Montgomery County Council members would like more information about the ongoing repairs to the Silver Spring Transit Center, as the long-delayed project approaches completion.
The council would like access to the same information that the county’s Department of General Services has on the project at the corner of Colesville Road and Wayne Avenue in downtown Silver Spring so it can better answer questions from constituents, Councilwoman Valerie Ervin (D-Dist. 5) of Silver Spring told General Services Director David Dise at the council’s meeting Tuesday.
For people in Silver Spring and Takoma Park, the transit center is the number one issue, and one she constantly hears about, Ervin said.
Dise said he realizes there’s “no small amount of frustration” about the center among residents.
The project has led to more than 400 proposed change orders to the contract, including approved change orders worth $10.8 million, according to the county.
Through September, expenditures on the project had totalled nearly $108.9 million, Dise said in an email Tuesday. Councilman Roger Berliner (D-Dist. 1) of Bethesda asked that the council be briefed on any increased obligations the county will be assuming as a result of the delays in the project, and Dise said it would be.
Councilman Phil Andrews (D-Dist. 3) of Gaithersburg asked that the council be allowed to see any changes to a memorandum of understanding between the county and the Washington Metropolitan Area Transit Authority, the county’s partner in the project that will do an inspection of the transit center once it’s completed.
It will be crucial that the council be notified about what the county is being asked to sign off on, Andrews said.
The memo was still being worked out by lawyers from both sides, said Charles Scott, a government relations official from transit authority.
Andrews went on to call the project the “biggest construction debacle in the county’s history.”
Repair work on the facility originally slated to open in 2011 will continue through the winter while workers wait for temperatures to warm up so they can apply the final piece of construction, a concrete overlay designed to fix varying concrete thickness and cracking in the structure, Dise said Tuesday.
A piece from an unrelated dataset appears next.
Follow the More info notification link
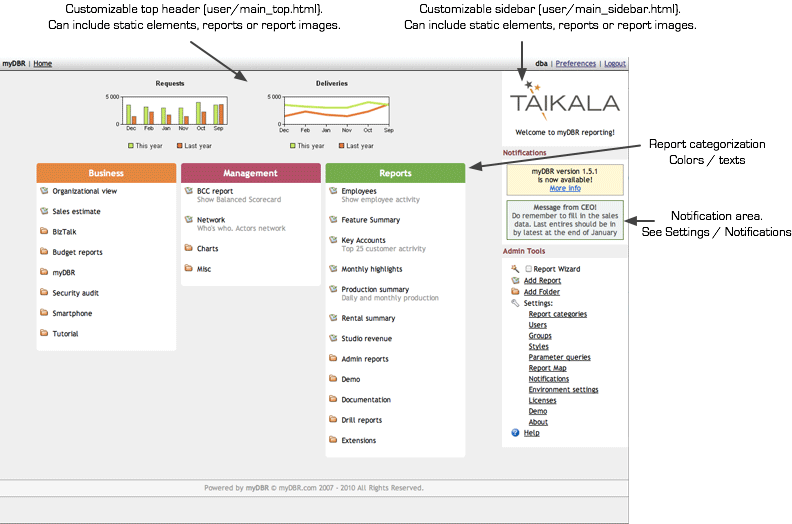Screen dimensions: 792x524 [565, 188]
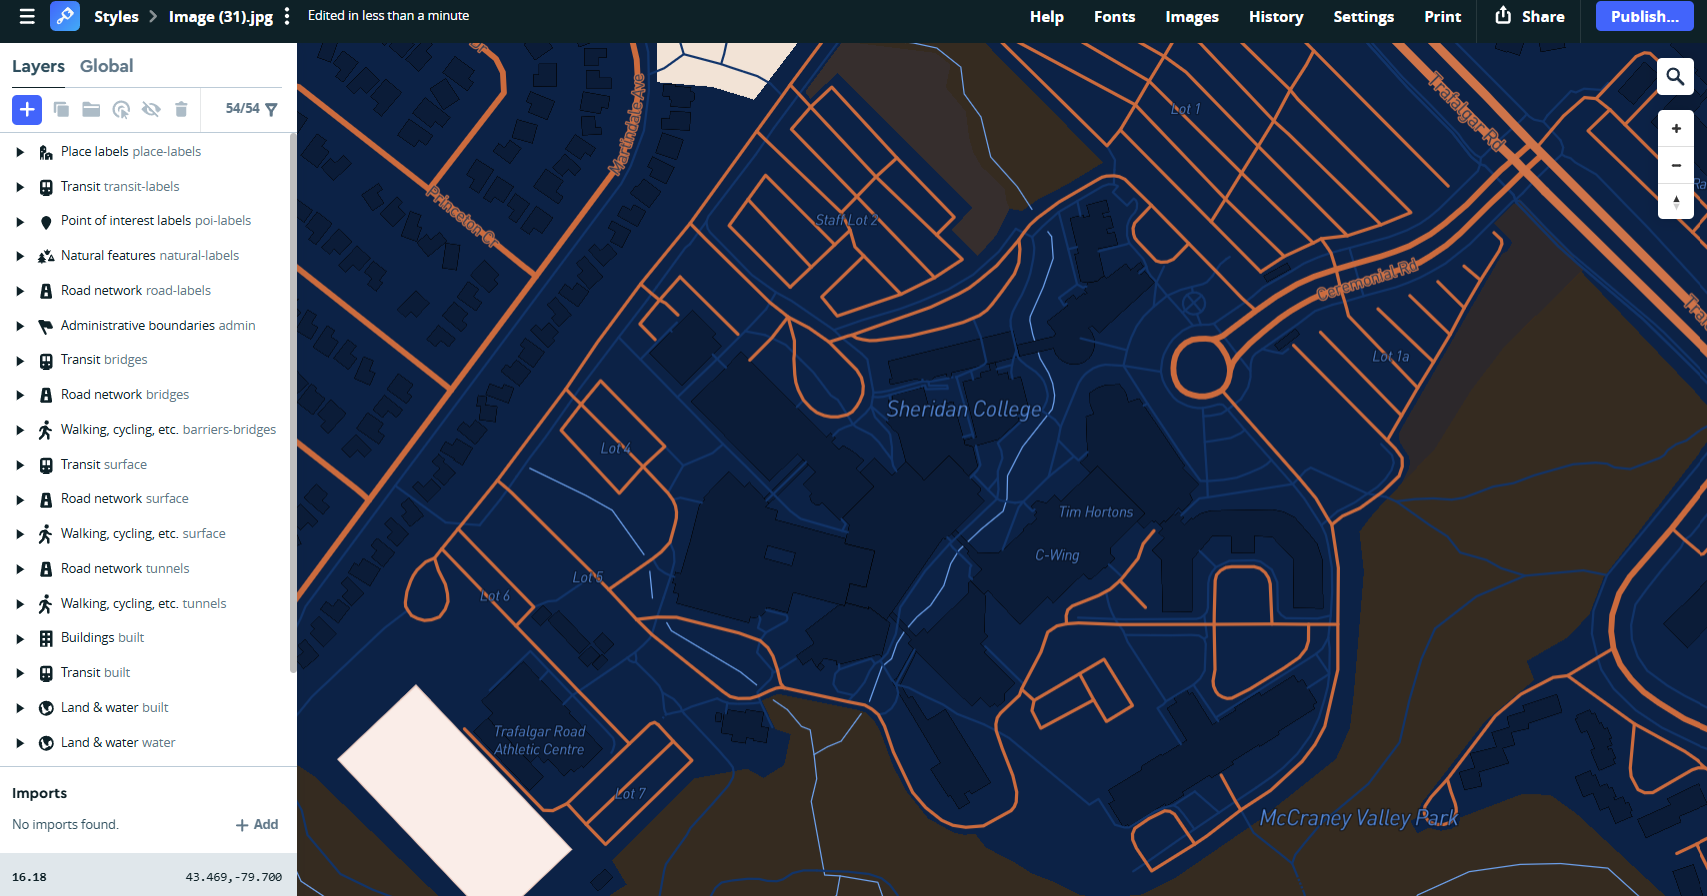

Dise said the county continues to believe that all extra work is the result of mistakes by the companies working on the projects and will seek reimbursement from them.
“They will make us whole for that,” he said.
Experts believe as many as 250 of the beams supporting the facility’s concrete slabs need to be strengthened, and design work for that repair is underway and should be done in the next week to 10 days, he told the council.
The beam work entails either putting up more beams or strengthening the structure above them, he said.
Waterproofing tests using dyed water to identify the source of any leaks will also be done later this month or in early December, he said.
But the type of latex-modified concrete used for the overlay can’t be poured until temperatures are consistently above 40 degrees, meaning that the final piece of the construction can’t be completed until the spring.
The overlay will be applied over a six-week period once the weather warms up.
Andrews asked what the county planned to do differently in the future to avoid similar problems with other projects.
The vast majority of projects the county does are extremely routine, such as libraries, rec centers and fire stations, Dise said.
But for unique projects such as the transit center, the county will consult experts with experience on similar projects earlier in the process than happened with the Silver Spring facility, he said.
Councilman Marc Elrich (D-At Large) of Takoma Park passed on a request from a constituent that the center be temporarily opened up for supervised tours so residents can see the work being done for themselves.
Dise said he had gotten the same request and has asked the county attorney to look into it, but predicted that conducting such tours in what is still a construction site could raise “serious liability and legal issues.”